Rights group denounces Oman newspaper closure

Rights group denounces Oman newspaper closure
The Gulf Centre for Human Rights is urging for international pressure after Omani authorities suspended a newspaper, in the latest blow to press freedom in the region.
2 min read
10 August, 2016
Oman is ranked 125th out of 180 countries in RSF's 2016 World Press Freedom Index[Getty]
Rights campaigners have urged for international pressure on Oman to protect press freedom on Wednesday after authorities closed a newspaper whose editor was arrested in connection with criticism of the judiciary.

The Gulf Centre for Human Rights said Oman's information ministry ordered the Azaman daily, including its online edition, to be shut down indefinitely.

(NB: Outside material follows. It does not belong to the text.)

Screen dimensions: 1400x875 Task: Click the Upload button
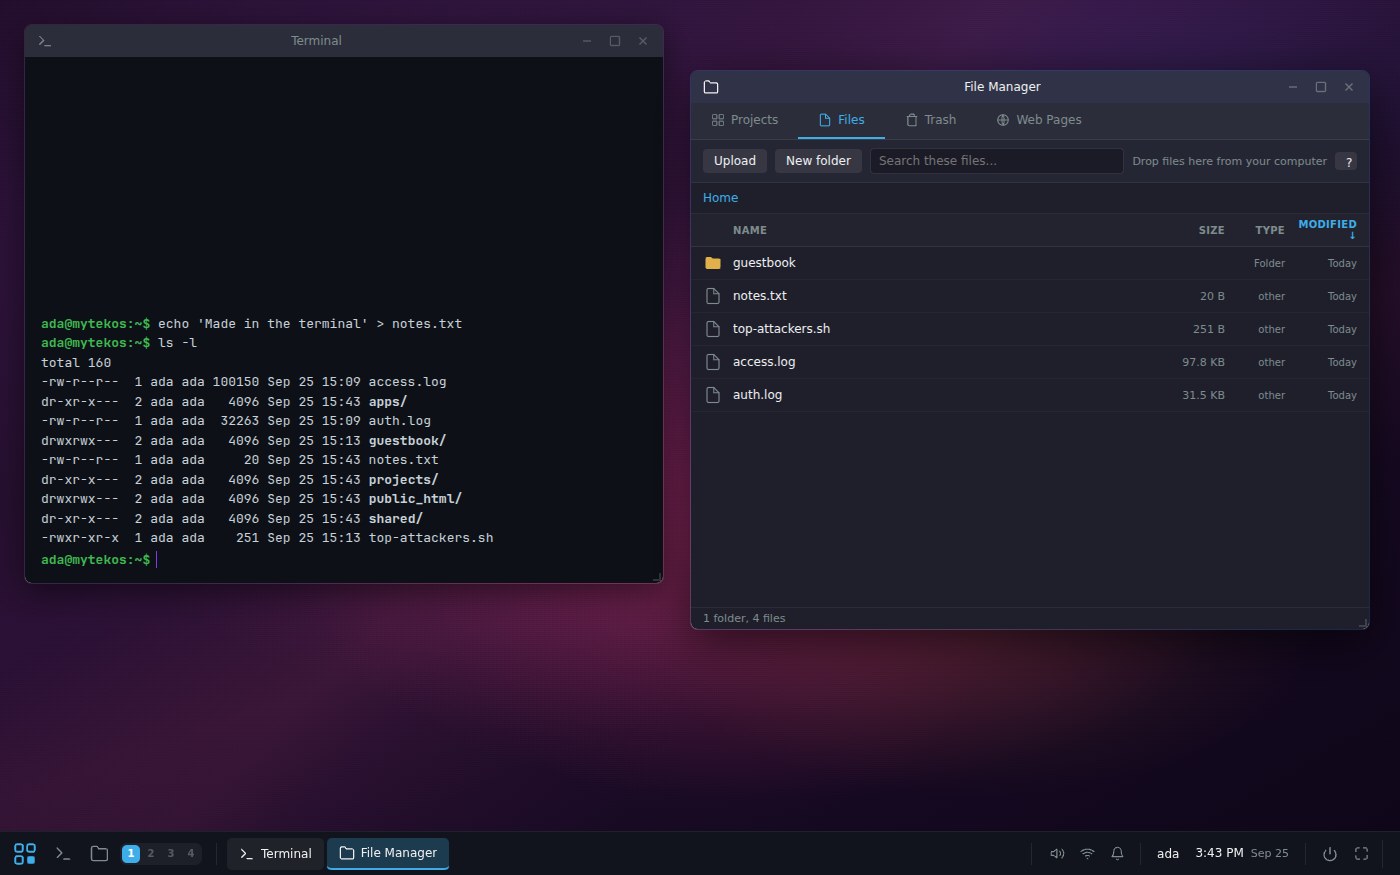735,161
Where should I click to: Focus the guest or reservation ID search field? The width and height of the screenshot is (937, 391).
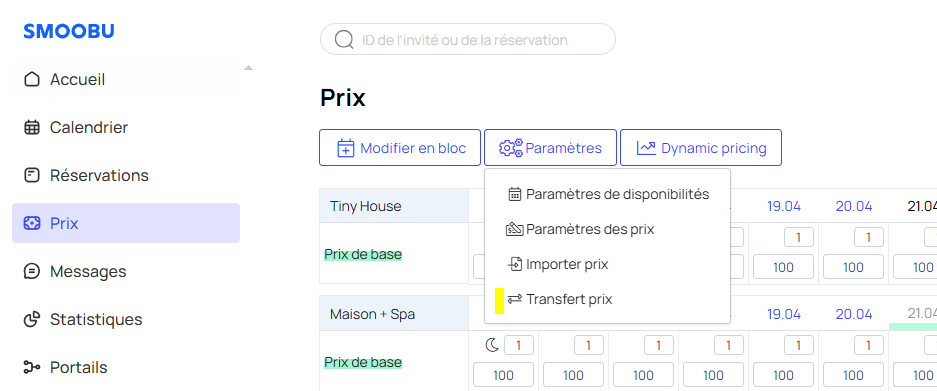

It urged the west, including the United Nations, the European Union, the United States, Britain and other governments "to act immediately in order to protect press freedom in the country and ensure the release of the detained journalists".

Editor Ibrahim al-Maamari was arrested along with two colleagues just two days after the newspaper published an article accusing public officials of corruption and interference in judicial decisions.

They are not allowed to contact their families or lawyers, the rights group added.

Later on Wednesday, the newspaper's website displayed pictures of Zaher al-Abri and Yousef al-Haj along with al-Maamari, adding a statement confirming the suspension of the publication.

Last week, media watchdog Reporters Without Borders (RSF) criticised the detention of al-Maamari and called for his immediate release.

"We condemn Ibrahim al-Maamari's arrest and continuing detention," Alexandra el-Khazen, Reporters Without Border's Middle East chief, said in a statement.

"By punishing this journalist in this way and by keeping him in detention, the Sultanate of Oman is sending a negative message about media freedom and is demonstrating an inability to tolerate criticism of the political and judicial system," she said.

"We call for an independent and impartial investigation and for al-Maamari's immediate release."

Oman is ranked 125th out of 180 countries in RSF's 2016 World Press Freedom Index, which notes Syria, Sudan and Djibouti among the worst in the region.